Они вспрыгнули в первую попавшуюся коляску, понеслись по бульварам. На Страстной площади свернули влево, к Елисееву. Вера Аркадьевна ходила вдоль сиявших чистотой прилавков, между громадных хрустальных и китайских ваз и с удовольствием выбирала вина, фрукты, сыры, коробки с конфетами фабрики «Эйнем».
Приказчик, молодой услужливый парень с пробором посредине, сложил покупки в громадную плетённую из лозы корзину, которую, натужливо посапывая, оттащил в коляску.
Путники продолжили путь дальше, вниз по оживлённой Тверской.
В «Ливорно» было чинно, пустынно, респектабельно.
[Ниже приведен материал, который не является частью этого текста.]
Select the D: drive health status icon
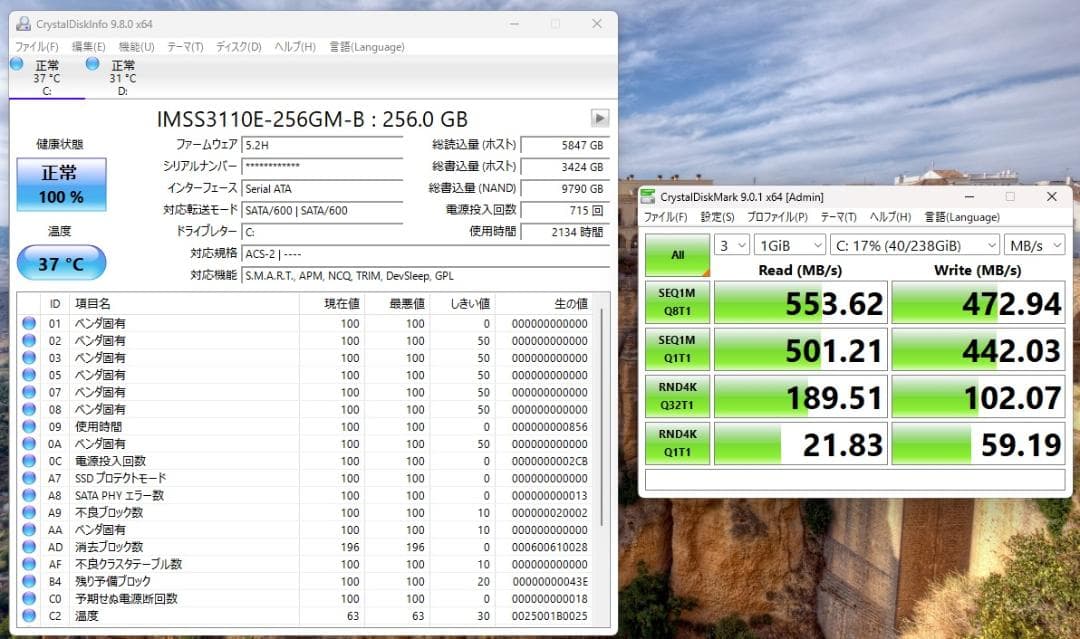1080x639 pixels. click(93, 66)
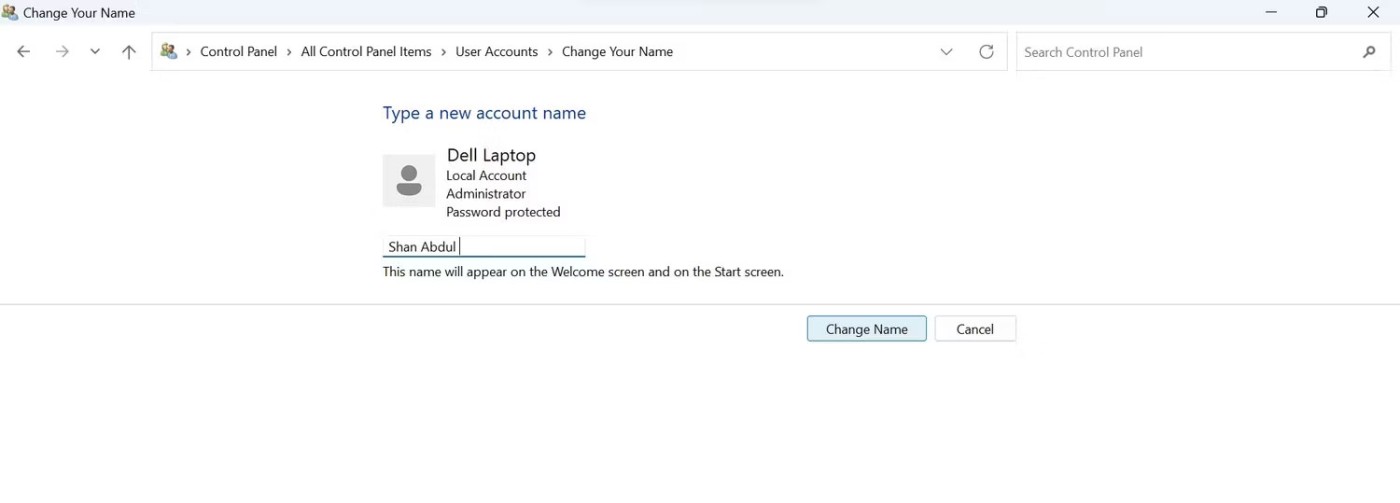The width and height of the screenshot is (1400, 503).
Task: Expand chevron after All Control Panel Items
Action: pos(444,52)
Коридорный Архип, давнишний осведомитель сыскной полиции, молча поклонился гостям, ничем не показав своё знакомство с графом.
Номер у Веры Аркадьевны был небольшой, но уютный, с пуфиками, козетками[21]
, мягким широким диваном.Пока Соколов в гостиной выкладывал на стол провизию, открывал бутылки и разливал вино, хозяйка успела принять душ. Она вернулась с мокрыми волосами на висках, завёрнутая в громадное махровое полотенце. Бросилась на шею Соколова, застонала:
— Ах, как я скучала без тебя…
Полотенце свалилось на пол, обнажив стройную фигуру с развитыми бёдрами, крепкими грудями, полную прелестной женской таинственности, которую хочется разгадывать и разгадывать.
— Давай скорей по бокалу вина и… — Она не договорила, подняла рубиновое вино, стукнула о лафитник Соколова, прошептала:
— За нашу любовь! Я ради тебя, граф, на всё готова. — Выпила и стала расстёгивать пуговицы на сюртуке Соколова. Вгляделась в лицо. — А ты изменился, Аполлинарий Николаевич. Ой, седые волосики на висках.
Соколов рассмеялся:
— Как говорит Иван Бунин, «седые бобры ценятся дороже».
— Много пришлось пережить?
Соколов отшутился:
— Для того и живем, чтобы переживать.
Вера Аркадьевна вздохнула:
— Эх, милый Аполлинарий Николаевич, после тебя все мужчины — дохлые таракашки… Ну, хватит разговоров, займемся делом. — И она увлекла графа на широченный диван.
Но тут влюблённую парочку ждал неприятный сюрприз.
Вдруг в дверь кто-то громко забарабанил.